Susanne grew up on a dairy farm in Connecticut, still owned and operated by her father and brother. Farmers are notorious storytellers and so it seemed natural when one day she started to spin a story to her friends at school that her family would be moving soon. Her friends threw a big party for her, with cake and many sweet presents that only adolescent girls can give, including a miniature sailboat in a glass bottle. It was a beautiful party, the only problem was that she wasn’t moving. Not at all. Maybe she had heard her parents talk about the possibility of moving, because indeed they did move a year later to the farm which serves loosely as the backdrop for her novel, Gravity Hill. But the problem was that she had to go back to school in September and face the friends who had given her a heartfelt, teary farewell. What was she to do?
She made up a story. At that time, before moving to the dairy farm, her family owned a chicken farm. She hated the chickens and those dark smelly pens so it wasn’t hard the first day of school that September, when her friends saw her get off the bus, to create ANOTHER elaborate story…(also not true)…the chickens had gotten a terrible disease and couldn’t be moved. Luckily no one asked what disease because she had not thought that far ahead. But that was the moment she decided to write fiction. So that in the words of one famous writer, she might write all her dramatic stories but live a boring life.

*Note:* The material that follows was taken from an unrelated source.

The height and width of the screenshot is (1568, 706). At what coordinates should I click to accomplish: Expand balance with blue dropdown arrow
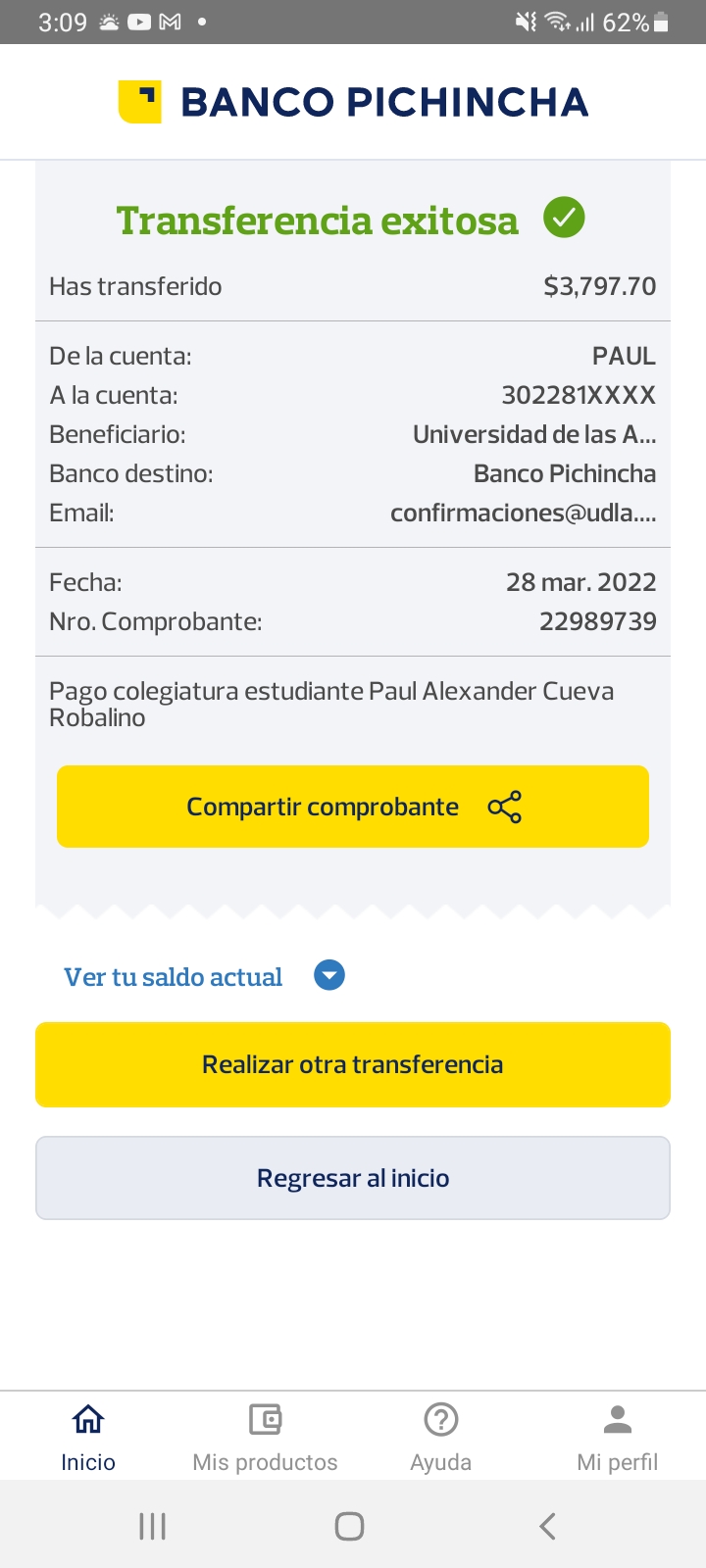[x=329, y=975]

That move was not her last move. She moved for college and for her first real job at Harvard, and then for graduate school at the Iowa Writers’ Workshop, where she found herself again surrounded by farms and fields of dreams.The stories of rural people and love for the land show up in her linked story collection, The Appointed Hour.
And despite her best efforts, life hasn’t been boring. First marriage, then children, then travels to far away places: China, Greece, Africa, Russia, and numerous countries in Western Europe, then divorce. She saw far and near the human craving for stories to not only entertain but to help heal and give hope, to give voice to the voiceless. She lives back in Connecticut where she started. These days, she does a lot of sailing (remember the sailboat in the glass bottle?) In addition to her own writing, she teaches, offers writing workshops, takes on private students and enjoys helping other writers get their stories out into the world.